Data from SoSoValue shows that XRP spot ETFs have attracted new capital every trading day since launch, lifting cumulative net inflows to around $975 million per trading day. December 12. Total net assets across the products have risen to around $1.18 billion without a single session of net redemptions being recorded.

(SoSoValue)

The unbroken streak stands in stark contrast to flow patterns in more established crypto ETFs. U.S. spot bitcoin and ether funds — which together account for the bulk of crypto ETF assets — both saw stop-start flows in recent weeks as investors reacted to shifting interest rate expectations, stock market volatility and concerns about technology sector valuations.

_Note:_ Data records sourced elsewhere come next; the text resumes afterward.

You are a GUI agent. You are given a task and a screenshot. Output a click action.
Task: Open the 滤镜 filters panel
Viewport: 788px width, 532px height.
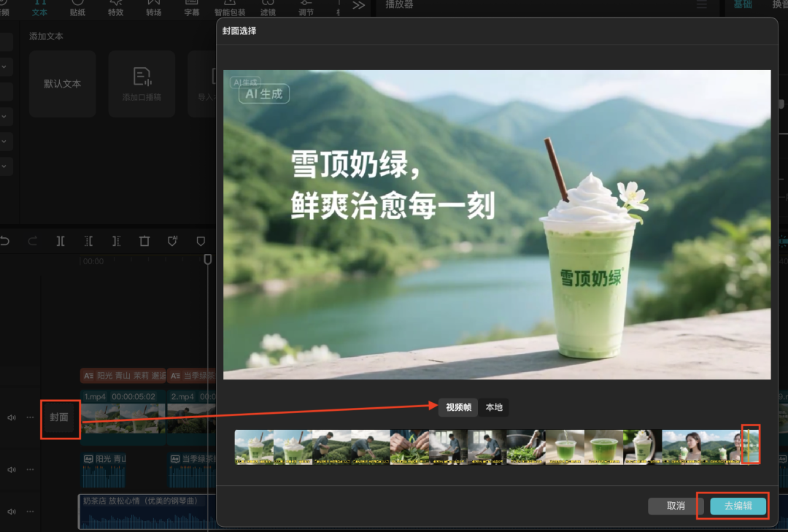pyautogui.click(x=268, y=7)
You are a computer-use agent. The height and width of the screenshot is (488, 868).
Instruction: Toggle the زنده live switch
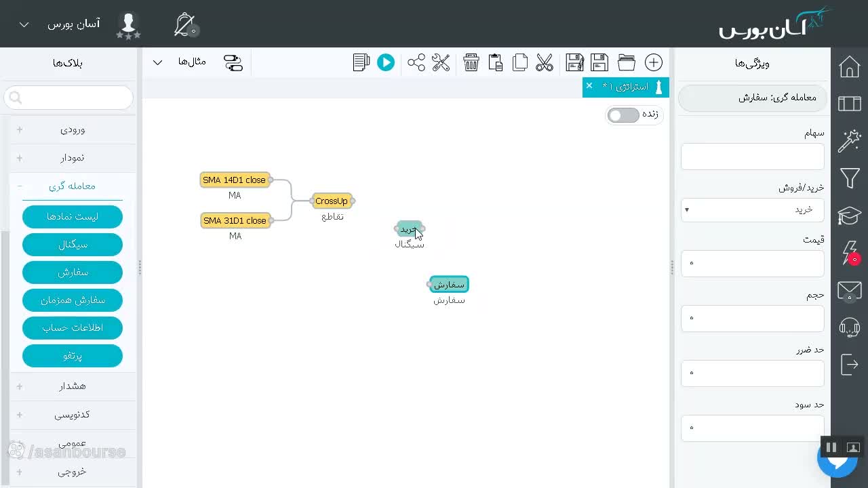click(x=623, y=115)
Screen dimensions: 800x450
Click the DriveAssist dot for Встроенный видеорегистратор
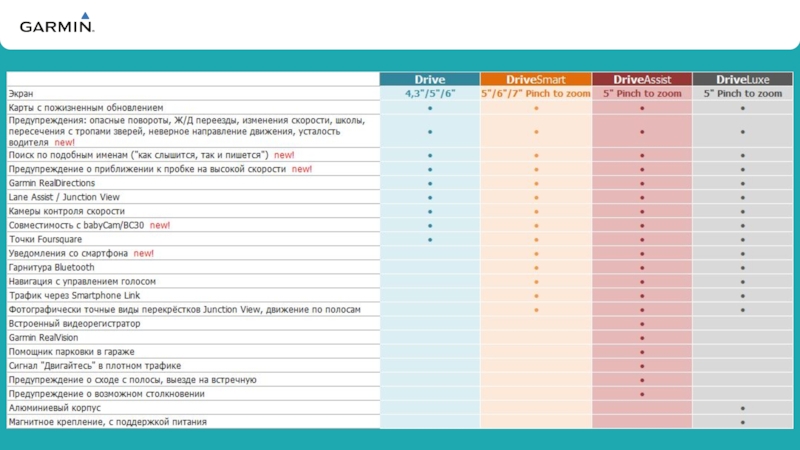tap(641, 324)
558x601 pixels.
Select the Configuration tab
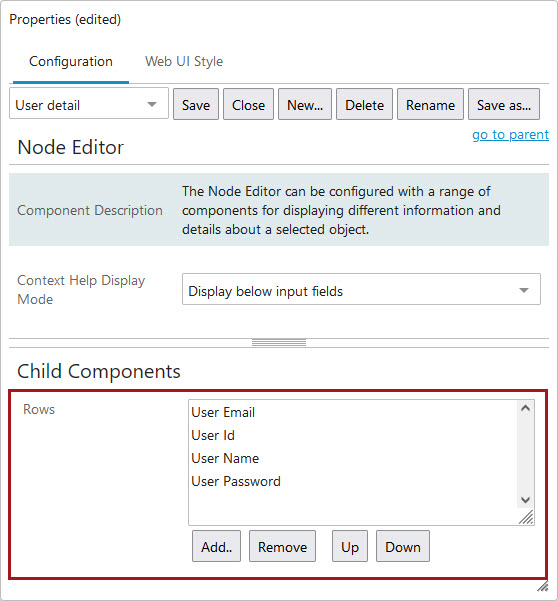tap(71, 61)
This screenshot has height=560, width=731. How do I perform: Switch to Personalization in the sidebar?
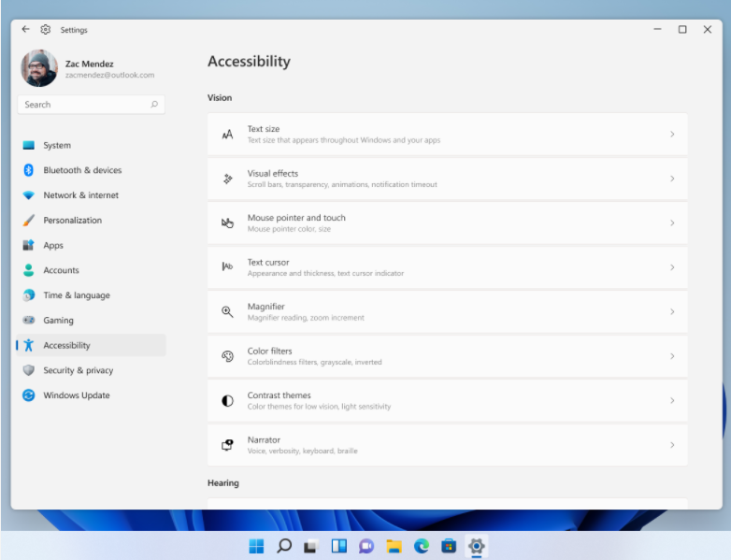coord(72,221)

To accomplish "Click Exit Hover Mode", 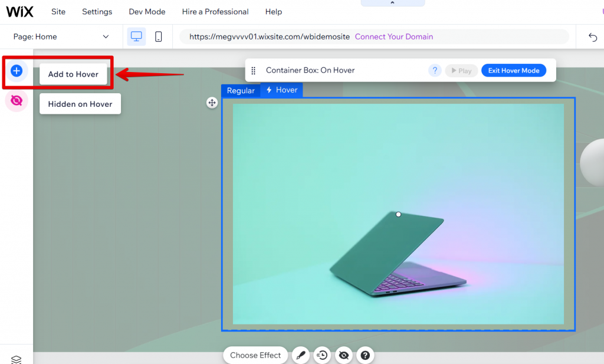I will (514, 70).
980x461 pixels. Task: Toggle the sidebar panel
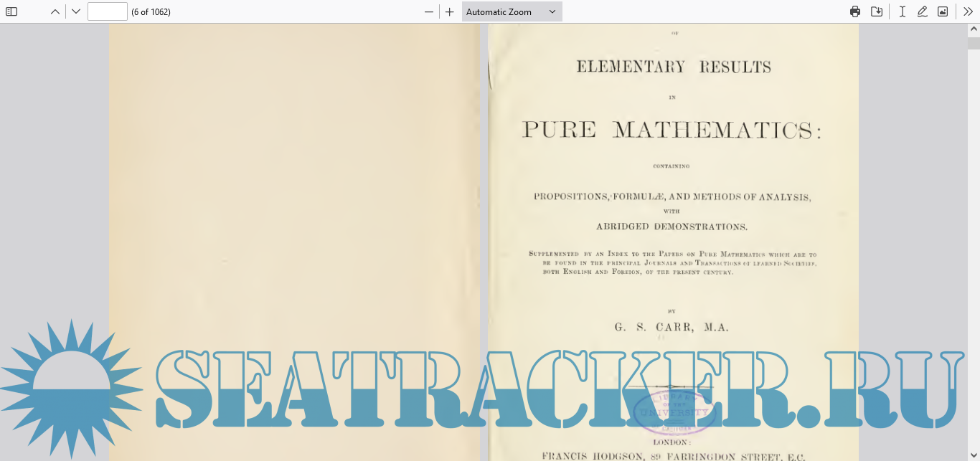pos(11,11)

XRP-linked products, by comparison, drew stable (albeit much smaller) allocations throughout the same environment, suggesting that demand was driven less by short-term macro positioning and more by asset-specific considerations.

The consistency may point to XRP ETFs being used as a structural allocation rather than a tactical trading instrument. While bitcoin ETFs often serve as a proxy for broader liquidity conditions, XRP funds appear to be capturing interest from investors seeking differentiated crypto exposure within regulated vehicles.

The flow profile also reflects broader developments in the crypto ETF market. Instead of concentrating capital exclusively in bitcoin and ether, investors are increasingly spreading exposure across alternative assets with clearer use cases in payments and settlement infrastructure.